Il ciclismo ha un nuovo padrone, almeno per oggi. Paul Seixas, 19 anni, talento francese del Decathlon CMA CGM, ha sbaragliato la concorrenza nella cronometro di apertura del Giro dei Paesi Baschi, cogliendo il suo primo successo di carriera al livello WorldTour. Una vittoria che sa di promessa mantenuta e di futuro da scrivere, subito dopo essere stato secondo ai bianchi di Strade Bianche.

Lipowitz, solido sesto posto: un segnale per il futuro

Lipowitz, solido sesto posto: un segnale per il futuro

La gara, tracciata su un percorso di 13,9 chilometri con un avvio subito in salita – l'Alto de Santo Domingo, con pendenze fino all'11% – ha messo a dura prova i corridori. Florian Lipowitz, del Red Bull-Bora-hansgrohe, ha confermato la sua ottima forma, piazzandosi sesto a 33 secondi da Seixas. Un risultato che, come ha dichiarato lo stesso corridore a Eurosport, “è un buon punto di partenza per affrontare le prossime cinque tappe”. La sua performance solida, soprattutto considerando la preparazione mirata alla Tour de France, lascia ben sperare per il prosieguo della corsa.

Un tempo che parla chiaro: Seixas ha fermato il cronometro in 17:09, lasciando alle spalle Vauquelin e Großschartner, rispettivamente a 22 e 27 secondi. La cronometro di Bilbao, con la sua salita finale a doppia cifra di pendenza, ha penalizzato alcuni dei favoriti alla classifica generale. Juan Ayuso, del Lidl-Trek, e Isaac del Toro, della UAE Team Emirates, hanno accusato un ritardo di 1:16 e 50 secondi, compromettendo le loro ambizioni per la maglia finale.

Primoz Roglic, campione dei Paesi Baschi nel 2018 e 2021, ha mostrato una buona forma, chiudendo quarto a 28 secondi da Seixas.
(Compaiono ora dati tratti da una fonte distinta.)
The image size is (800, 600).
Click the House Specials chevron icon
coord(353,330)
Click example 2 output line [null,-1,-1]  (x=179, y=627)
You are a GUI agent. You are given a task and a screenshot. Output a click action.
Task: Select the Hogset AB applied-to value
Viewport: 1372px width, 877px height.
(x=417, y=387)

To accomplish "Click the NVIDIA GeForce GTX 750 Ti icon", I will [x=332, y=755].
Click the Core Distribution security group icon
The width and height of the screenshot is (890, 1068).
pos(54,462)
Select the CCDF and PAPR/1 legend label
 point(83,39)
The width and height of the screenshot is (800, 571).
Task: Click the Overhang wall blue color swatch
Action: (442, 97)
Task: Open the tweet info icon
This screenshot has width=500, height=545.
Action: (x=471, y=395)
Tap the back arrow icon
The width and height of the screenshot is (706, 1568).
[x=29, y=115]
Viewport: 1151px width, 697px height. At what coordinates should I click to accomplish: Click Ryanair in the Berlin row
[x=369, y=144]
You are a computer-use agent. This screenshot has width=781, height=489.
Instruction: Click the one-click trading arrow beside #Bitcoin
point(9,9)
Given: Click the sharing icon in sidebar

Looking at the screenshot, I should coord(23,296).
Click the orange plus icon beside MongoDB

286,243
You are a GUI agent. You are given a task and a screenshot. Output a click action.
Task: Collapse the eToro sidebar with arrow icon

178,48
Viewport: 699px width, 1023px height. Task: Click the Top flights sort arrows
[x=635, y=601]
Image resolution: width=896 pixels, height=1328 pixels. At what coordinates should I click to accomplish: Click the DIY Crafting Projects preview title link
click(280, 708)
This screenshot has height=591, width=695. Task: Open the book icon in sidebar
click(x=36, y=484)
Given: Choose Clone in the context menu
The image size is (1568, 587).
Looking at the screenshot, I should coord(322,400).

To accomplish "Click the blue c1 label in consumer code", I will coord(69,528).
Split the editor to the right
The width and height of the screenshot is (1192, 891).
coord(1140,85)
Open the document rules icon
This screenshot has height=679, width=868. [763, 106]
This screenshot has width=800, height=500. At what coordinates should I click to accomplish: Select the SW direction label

Ma il vero protagonista è stato il giovane francese, capace di gestire al meglio la salita e di tenere un ritmo costante fino al traguardo. La corsa, che vedrà i ciclisti affrontare quasi 16.000 metri di dislivello, si preannuncia come una battaglia senza esclusione di colpi.

La seconda tappa, Pamplona-Lekunberri, con due salite impegnative nel finale, potrebbe ridisegnare la classifica generale. Lipowitz, che aveva inizialmente deciso di non partecipare alla corsa, ha cambiato idea per sfruttare il “momentum” della sua brillante prestazione alla Volta a Catalunya, dove si era classificato terzo. Un'opportunità per testare le proprie forze e affinare la preparazione in vista della Grande Boucle.

Seixas, con la sua vittoria a sorpresa, ha dimostrato di avere la stoffa per diventare uno dei protagonisti del ciclismo mondiale. La domanda ora è: riuscirà a confermare il suo talento anche nelle tappe successive? Solo il tempo potrà dirlo.